New York Times | March 8, 2010:

It is impossible for a thinking person who embraces the values of the Bill of Rights not to agree with the views expressed in this editorial. Lawyers must be free — even encouraged — to take up the cause of deeply unpopular defendants. Anything else would equate to government-sanctioned lynching.

And yet there is a troubling problem related to this one on which the editorial is unfortunately silent: the abhorrent abuse of similar protections by John Yoo et. al. in their production of the infamous ‘torture memos’ for their “clients” (one of whom was, not coincidentally, Ms. Cheney’s father).  In that case, White House lawyers were able to utilize the very same so-called “ethics”, to prostitute both their profession and the Constitution at the direction of the occupants of the Executive branch at the time.  ironically, in final determination of the propriety of their behavior (made by their co-professionals) was that they had done no wrong for the simple and elegant reason that nobody had ever bothered to enact a rule that authoring a legal opinion on demand and with obvious contempt for the governing laws is actually “unethical.”
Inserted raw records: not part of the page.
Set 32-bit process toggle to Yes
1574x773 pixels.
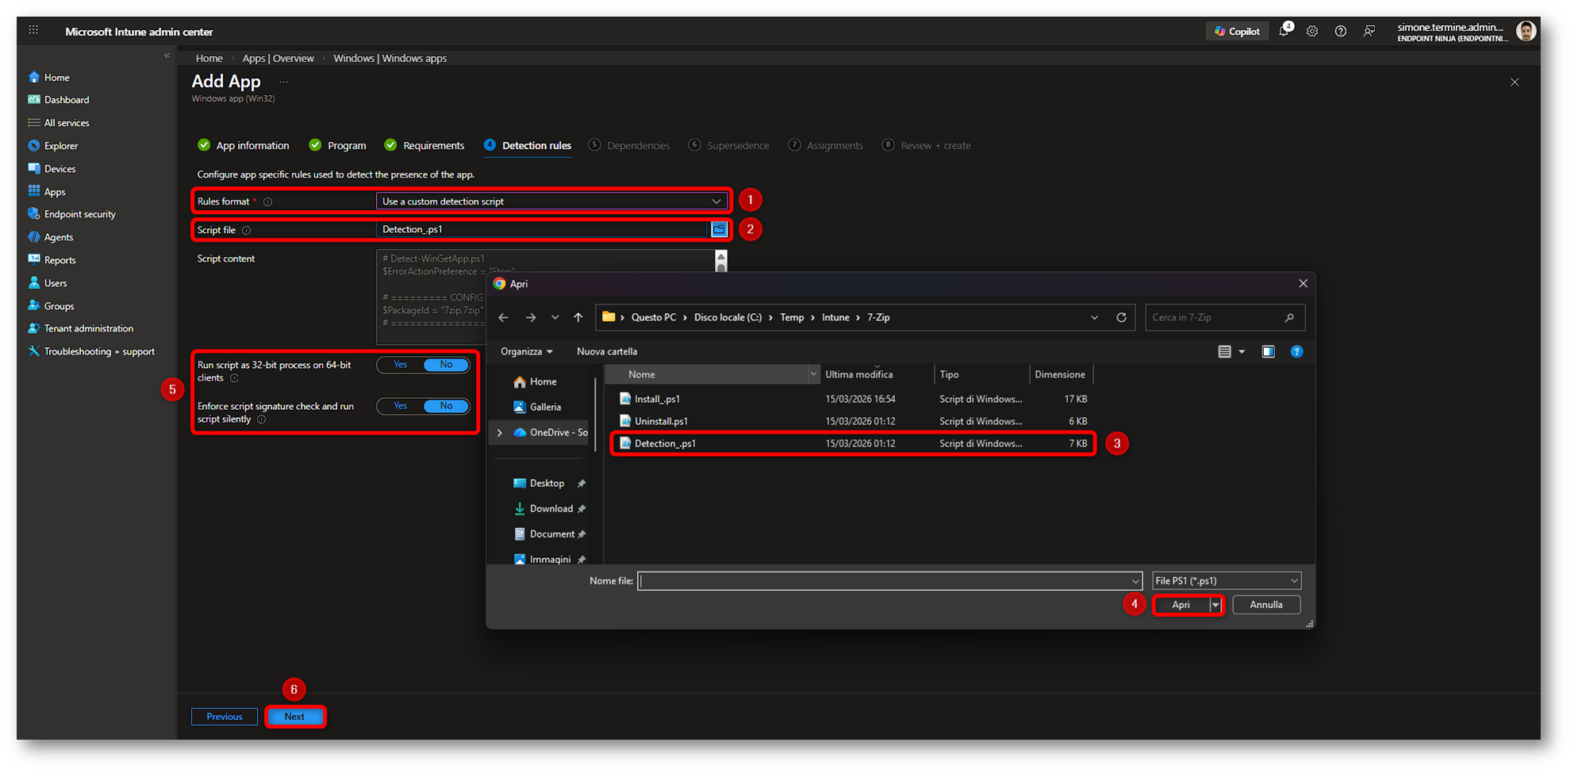coord(401,365)
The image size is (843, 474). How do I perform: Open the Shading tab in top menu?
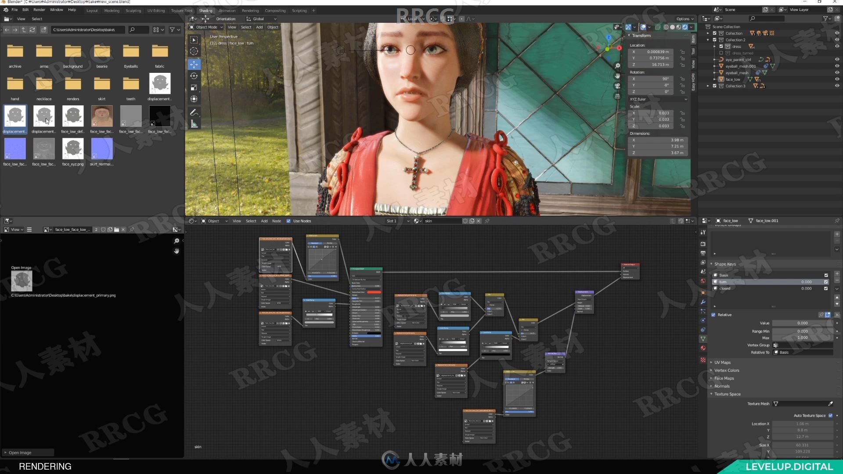point(206,11)
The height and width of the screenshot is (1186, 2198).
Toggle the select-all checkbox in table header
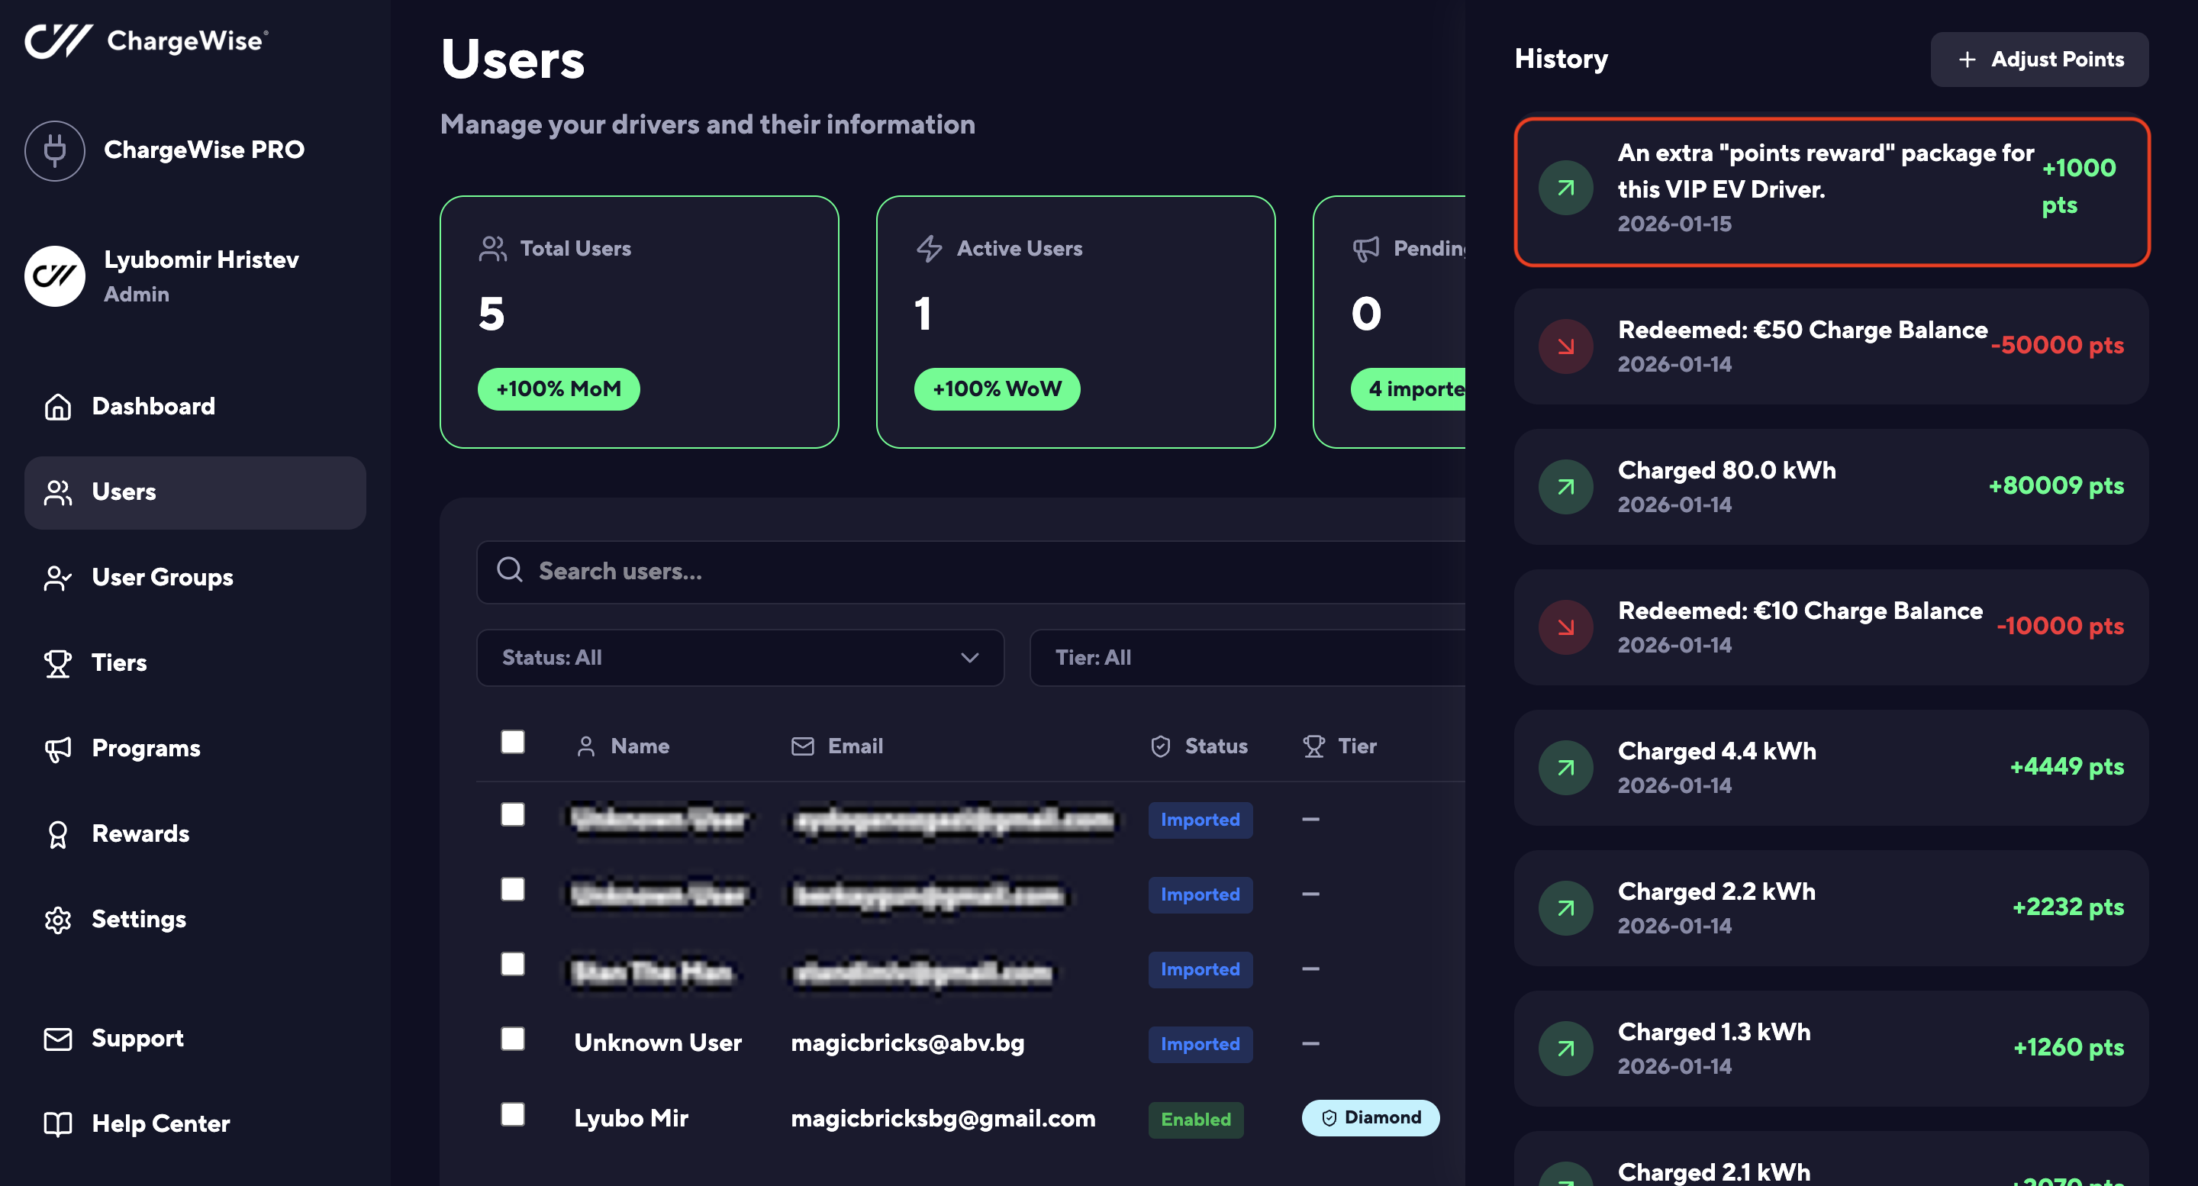click(513, 741)
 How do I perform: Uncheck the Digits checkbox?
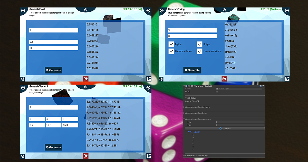(x=171, y=44)
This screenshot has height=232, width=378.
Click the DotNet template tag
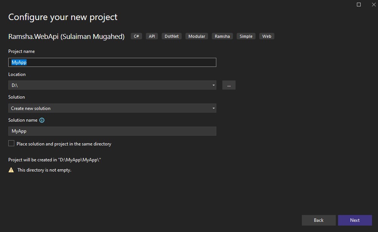pos(171,36)
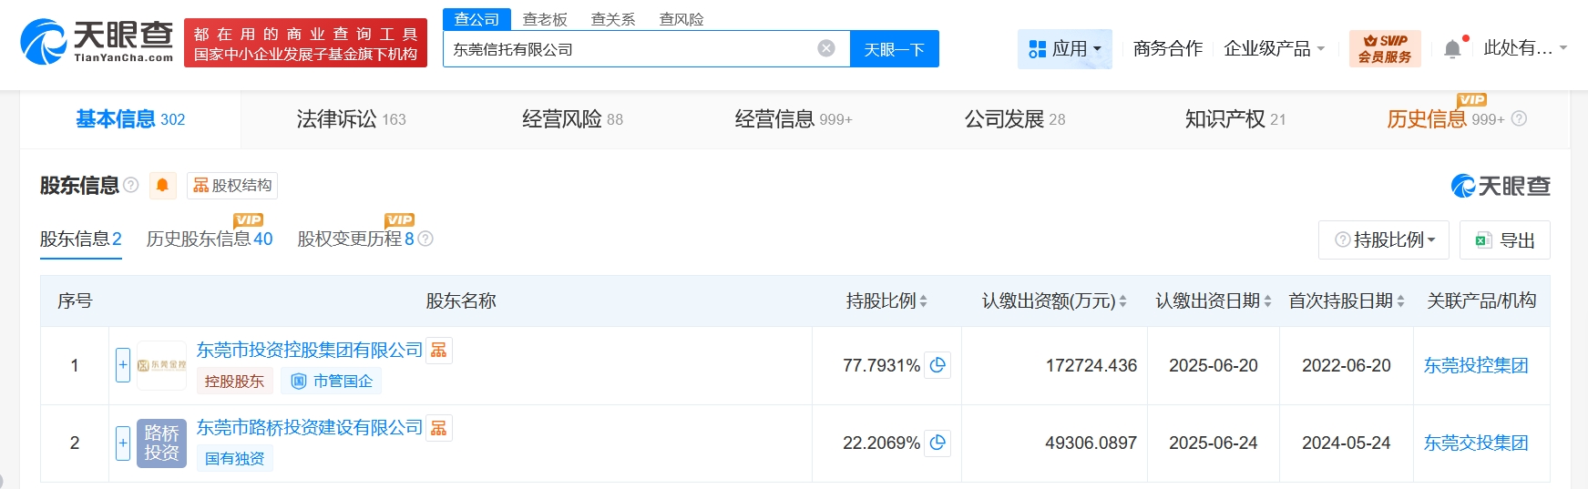The height and width of the screenshot is (489, 1588).
Task: Switch to 法律诉讼 tab
Action: pyautogui.click(x=351, y=119)
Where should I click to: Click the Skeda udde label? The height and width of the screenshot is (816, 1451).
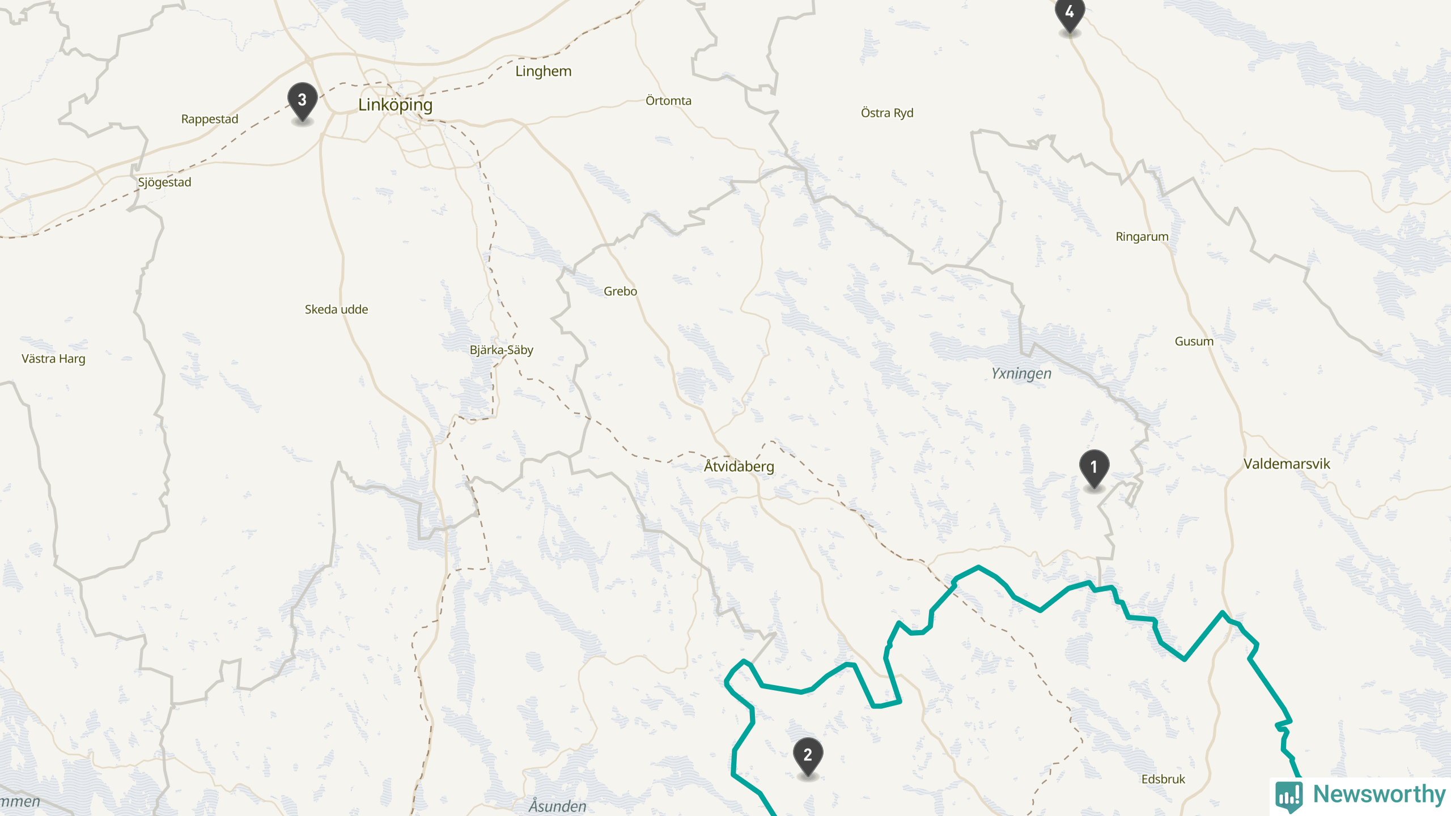point(336,309)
And so we find ourselves in the immensely uncomfortable position of using the same body of rules to protect both ardent constitutional heroes and those who committed grievous offenses to the Bill of Rights and the laws passed by its duly-authorized legislative branch. Until the legal profession acts to resolve that clear affront to ethical hygiene, we’re all at risk of being hamstrung by clever, determined sophists such as those who infest the Cheney/Kristol cabal.